The “slow magic” of food security: Why Philip Pardey is sounding the alarm on agri-food R&D
In January 2026, a headline in the New York Times posed a sobering warning: "For the World's Food Supply, Federal Funding Cuts Have Long-Term Impacts." For Philip Pardey, PhD, a professor in the Department of Applied Economics at the University of Minnesota’s College of Food, Agricultural and Natural Resource Sciences (CFANS), this article he is quoted in wasn’t just news — it was confirmation of an alarm he has long been sounding.
Pardey, who recently received a University of Minnesota 2025 Award for Global Engagement, has spent decades tracking a phenomenon he calls "slow magic." In agriculture, the "magic" is the scientific breakthrough — a seed that resists drought or a new production technology that accelerates crop yields — but the "slow" part is the catch. There is often a 20- to 30-year lag between the initial investment in a new line of research and the point where farmers at scale actually see the resulting benefits in their fields.
Speaking at the 2025 World Food Prize, Pardey emphasized that this timeline makes current funding cuts particularly dangerous. We are essentially eating the "research fruit" of seeds planted in the 1990s and early 2000s. If we stop planting those R&D seeds now, the cupboard will be bare for the next generation.
The math of hunger
In a recent piece published in Nature titled "Food will be more affordable — if we double funds for agriculture research now," Pardey and his co-authors laid out the R&D realities behind this crisis. While private-sector funding for agriculture has risen, it tends to focus on shorter-term gains and specific products. Meanwhile, public funding — the kind that supports "foundational" science like soil health and long-term climate and pest resilience — has plummeted. In the U.S., public ag R&D spending has dropped by a third in inflation-adjusted terms since its peak two decades ago, returning to levels not seen since the 1970s.
Pardey argues that this isn't just a budget line item; it's a threat to global stability. As he noted in a 2024 CFANS article, titled "Why you should care about ag R&D," agriculture is increasingly asked to do the impossible: produce more food for a growing population while using less water and land. Without a sizable and sustained infusion of additional research and development dollars, the math simply doesn't add up.
Data as the new fertilizer
Pardey doesn’t just study the problem; he builds the infrastructure to solve it. As the co-director of GEMS Informatics — a joint venture between CFANS and the Minnesota Supercomputing Institute — he treats data as a resource as vital as water.

---------------

*Task requirements*.
1) Update the piece on Philip Pardey and agri-food research: write out the stretch from "Data as the" through "vital as water." again, putting "compost" where "fertilizer" appears.
2) Answer these questions using the piece on Philip Pardey and agri-food research.
(a) What award did Pardey recently receive?
(b) How long is the usual lag between an investment in new research and farmers at scale seeing the benefits?
(c) By how much has U.S. public ag R&D spending dropped since its peak, in inflation-adjusted terms?

---------------

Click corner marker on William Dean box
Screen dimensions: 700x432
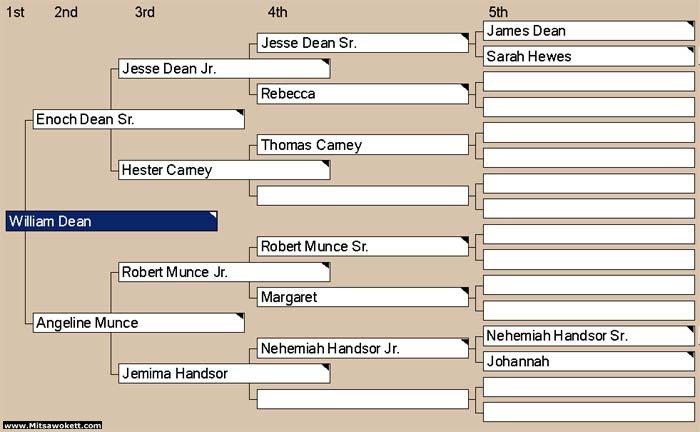point(214,215)
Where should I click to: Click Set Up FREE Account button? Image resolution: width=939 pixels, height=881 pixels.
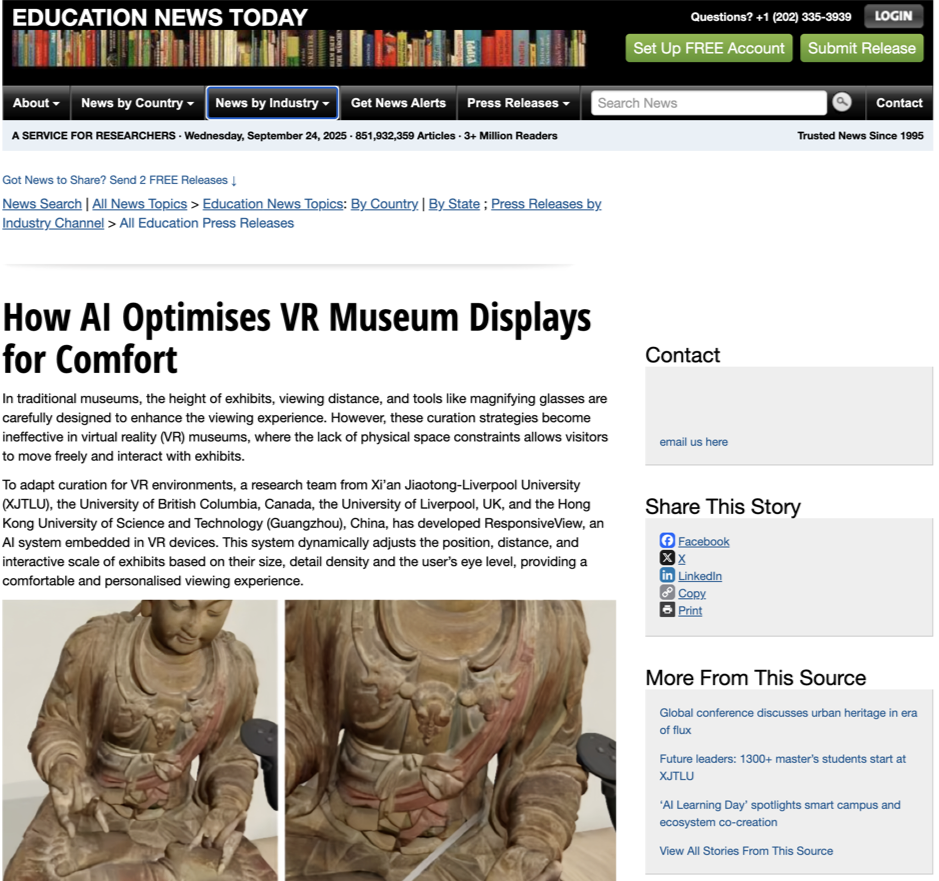click(x=708, y=48)
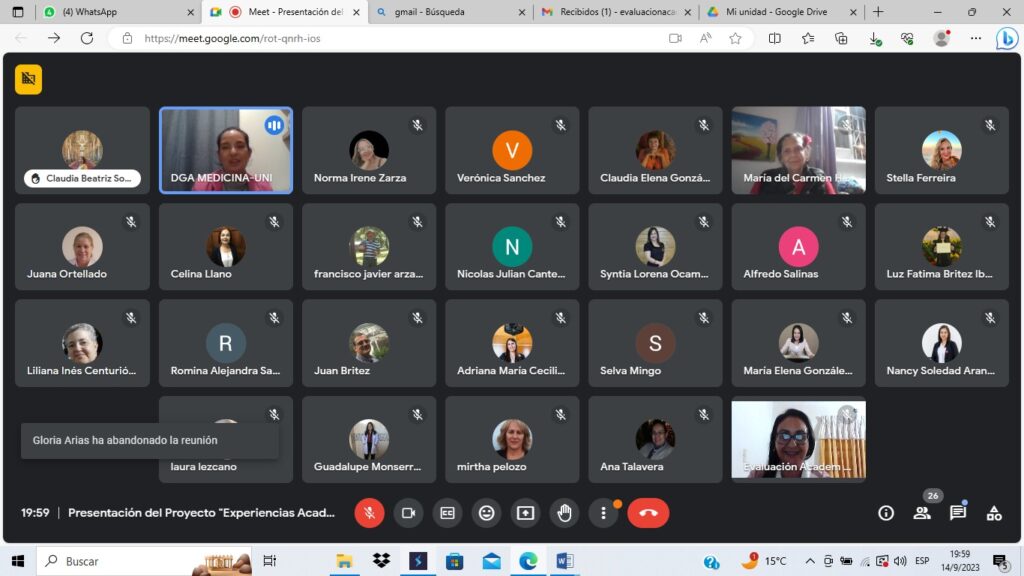Image resolution: width=1024 pixels, height=576 pixels.
Task: Toggle the camera on or off
Action: tap(408, 513)
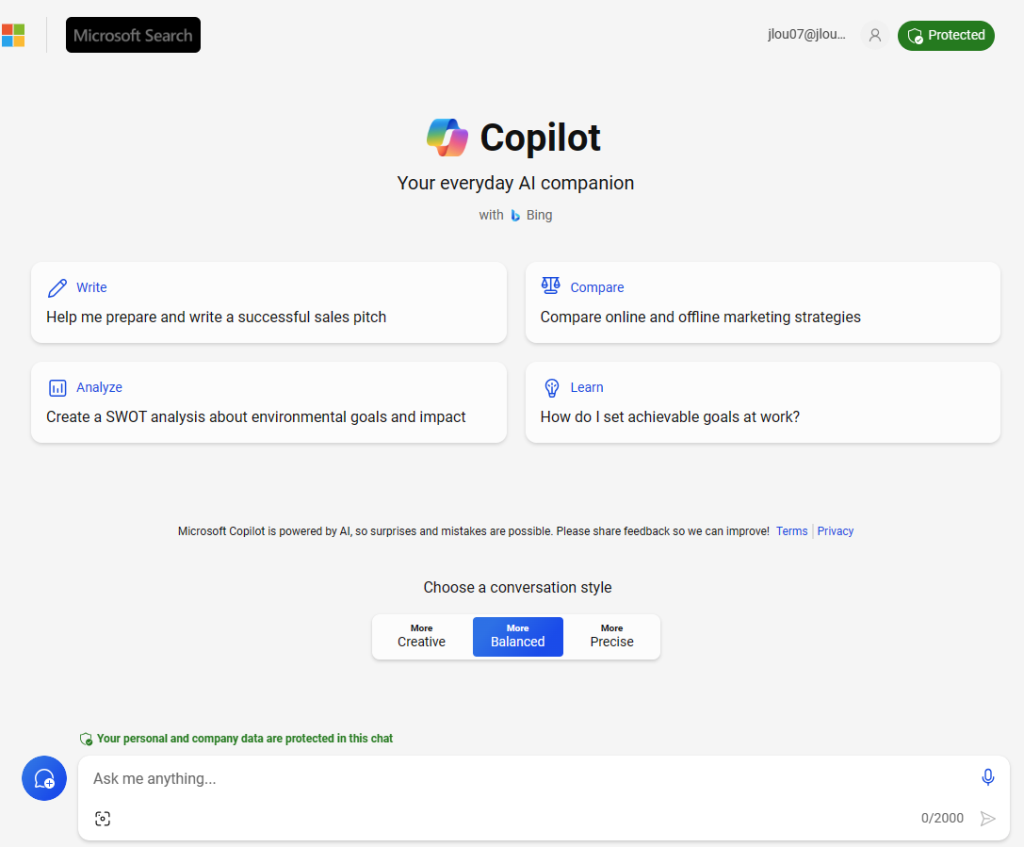Viewport: 1024px width, 847px height.
Task: Open the Privacy link
Action: tap(835, 531)
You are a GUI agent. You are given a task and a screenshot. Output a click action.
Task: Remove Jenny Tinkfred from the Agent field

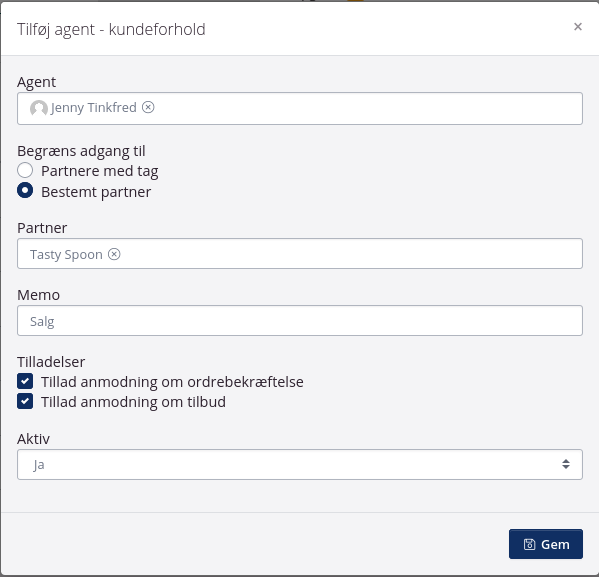pos(148,107)
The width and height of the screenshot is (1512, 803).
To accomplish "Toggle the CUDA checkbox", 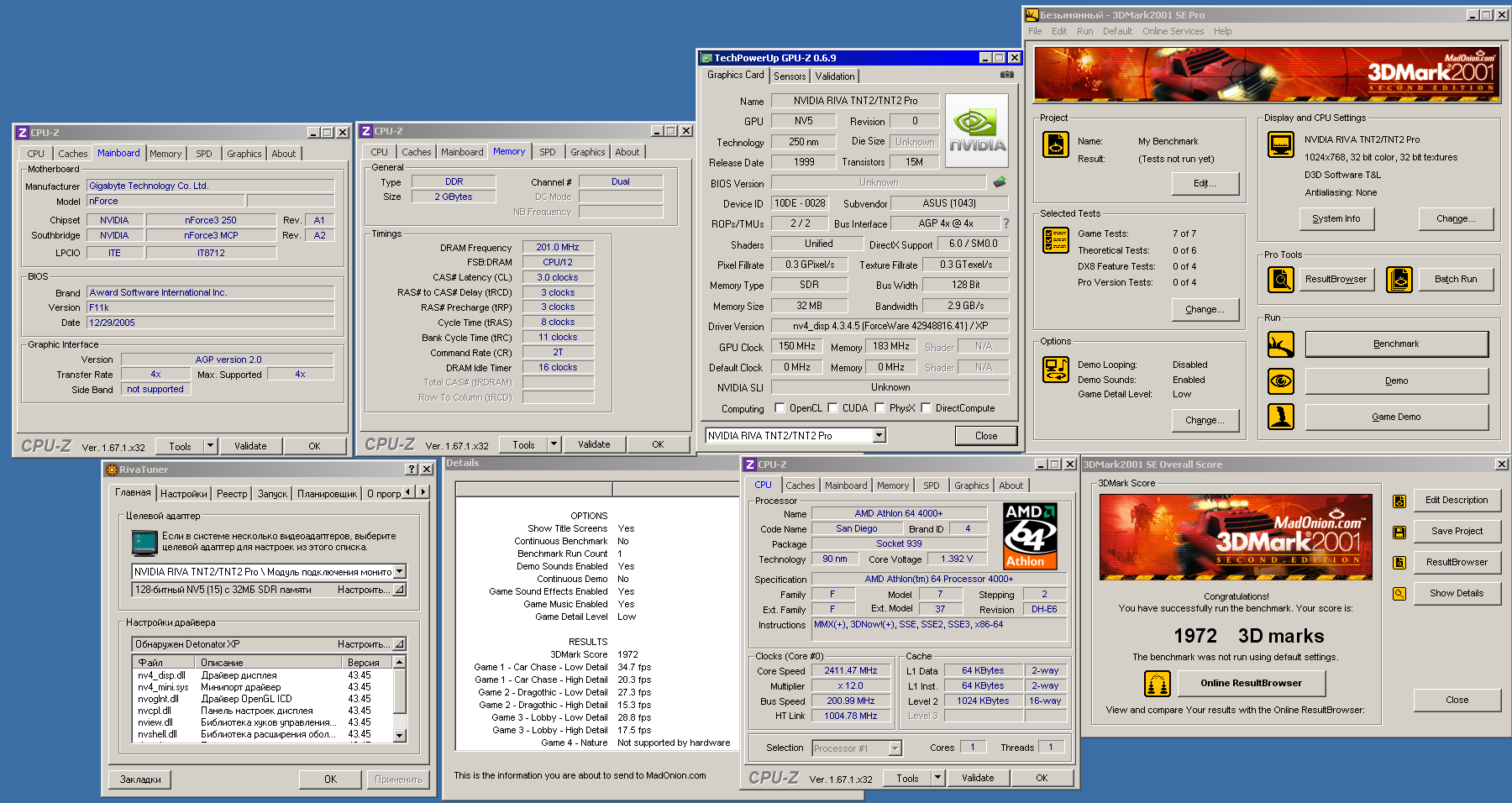I will coord(832,408).
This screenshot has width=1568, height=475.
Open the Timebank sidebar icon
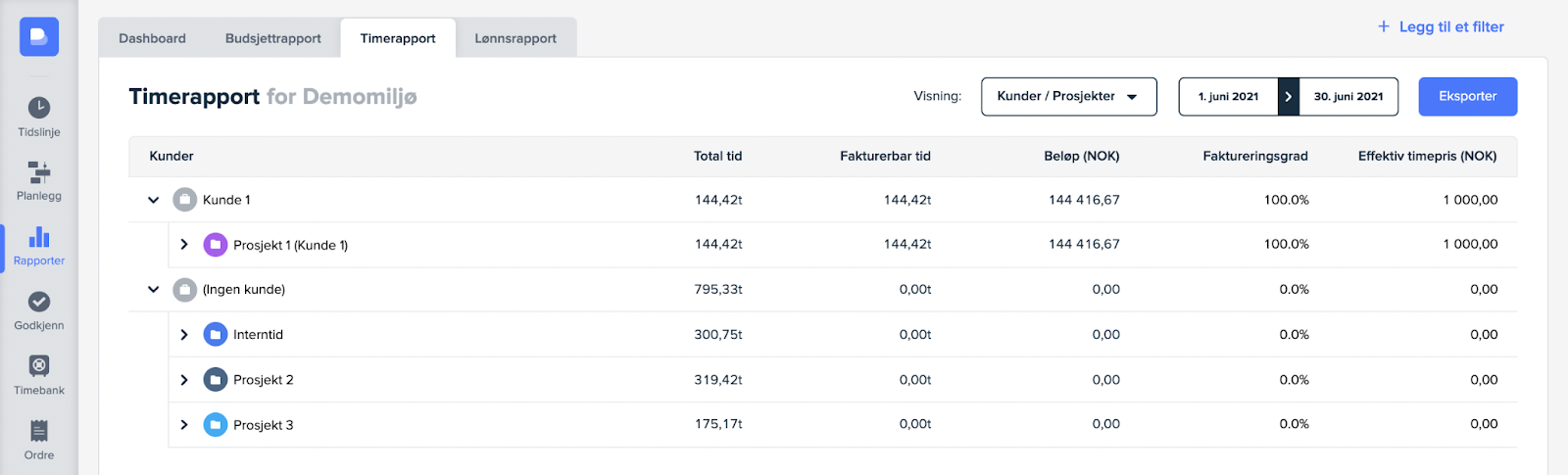39,366
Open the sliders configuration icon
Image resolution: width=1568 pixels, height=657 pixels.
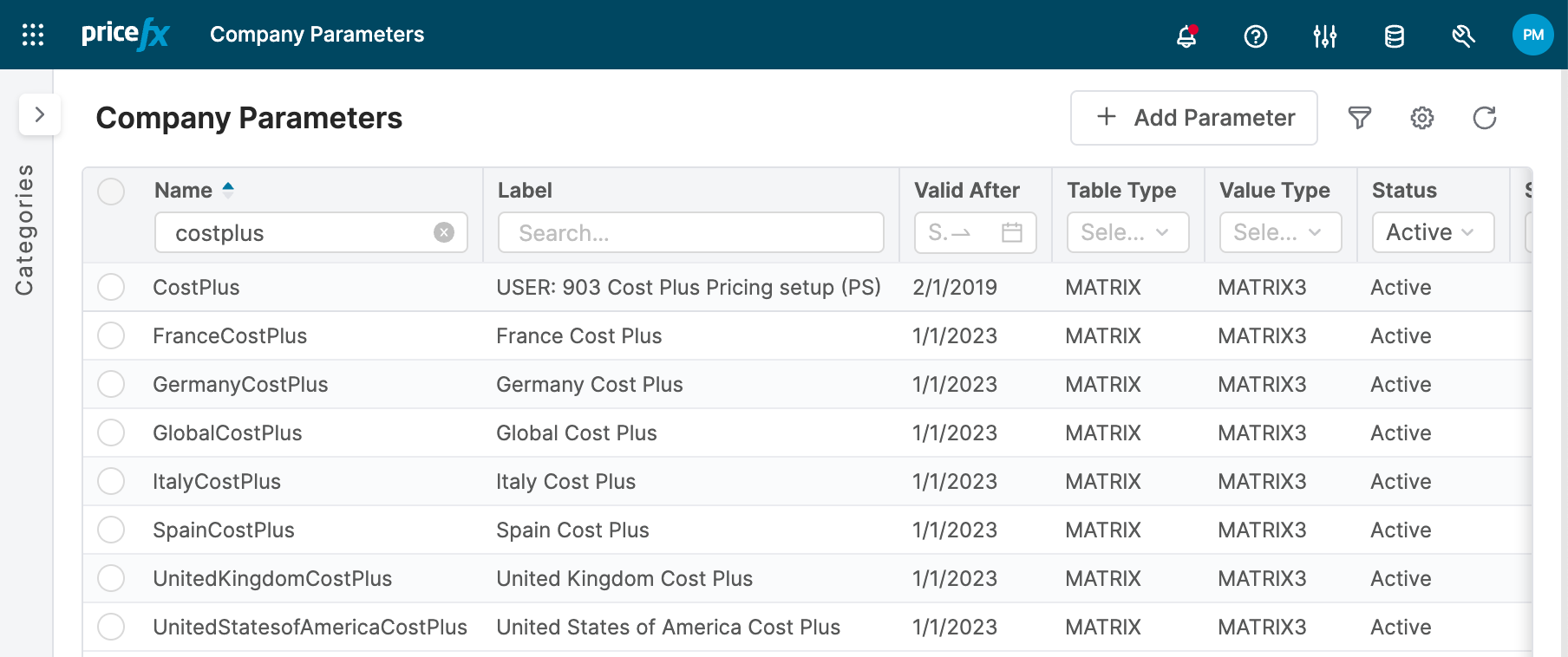click(x=1324, y=36)
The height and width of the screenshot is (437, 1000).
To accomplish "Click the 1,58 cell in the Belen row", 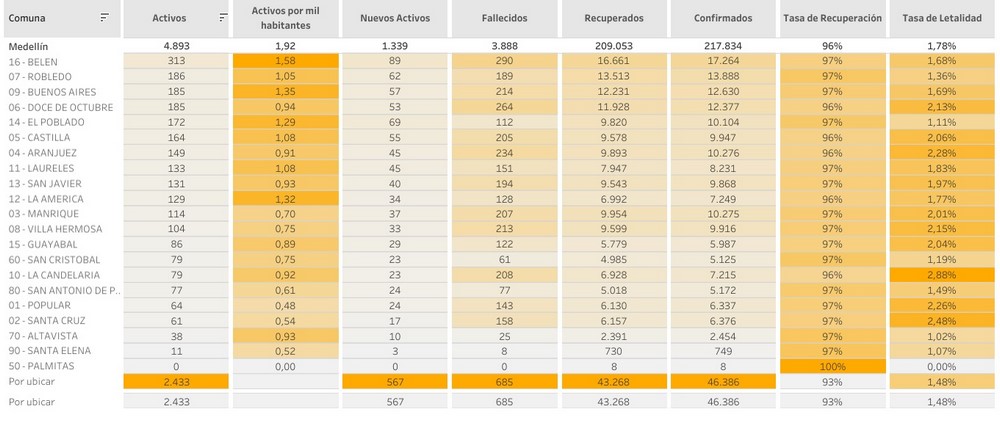I will tap(285, 62).
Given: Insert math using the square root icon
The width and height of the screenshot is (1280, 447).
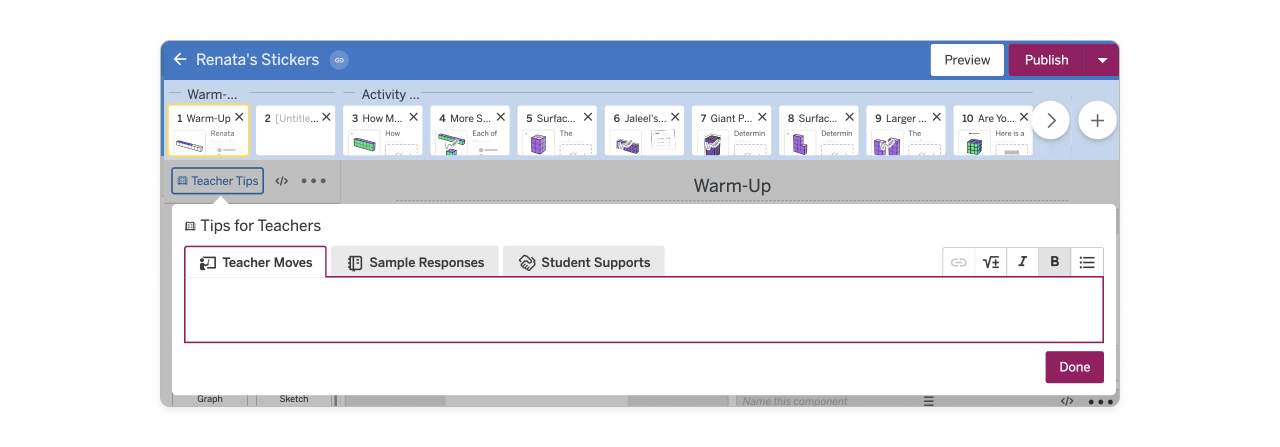Looking at the screenshot, I should [991, 262].
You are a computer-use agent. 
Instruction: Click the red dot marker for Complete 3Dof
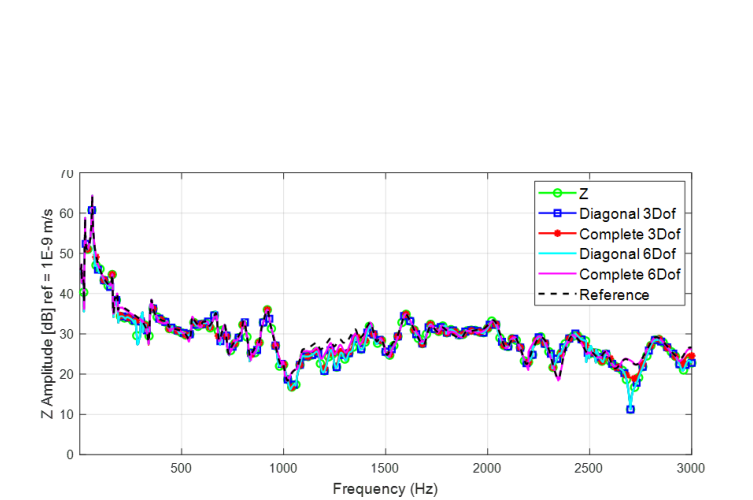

---------------

*Your written answers*.
1)
Data as the new compost
Pardey doesn’t just study the problem; he builds the infrastructure to solve it. As the co-director of GEMS Informatics — a joint venture between CFANS and the Minnesota Supercomputing Institute — he treats data as a resource as vital as water.

2)
(a) A University of Minnesota 2025 Award for Global Engagement.
(b) 20 to 30 years.
(c) By a third.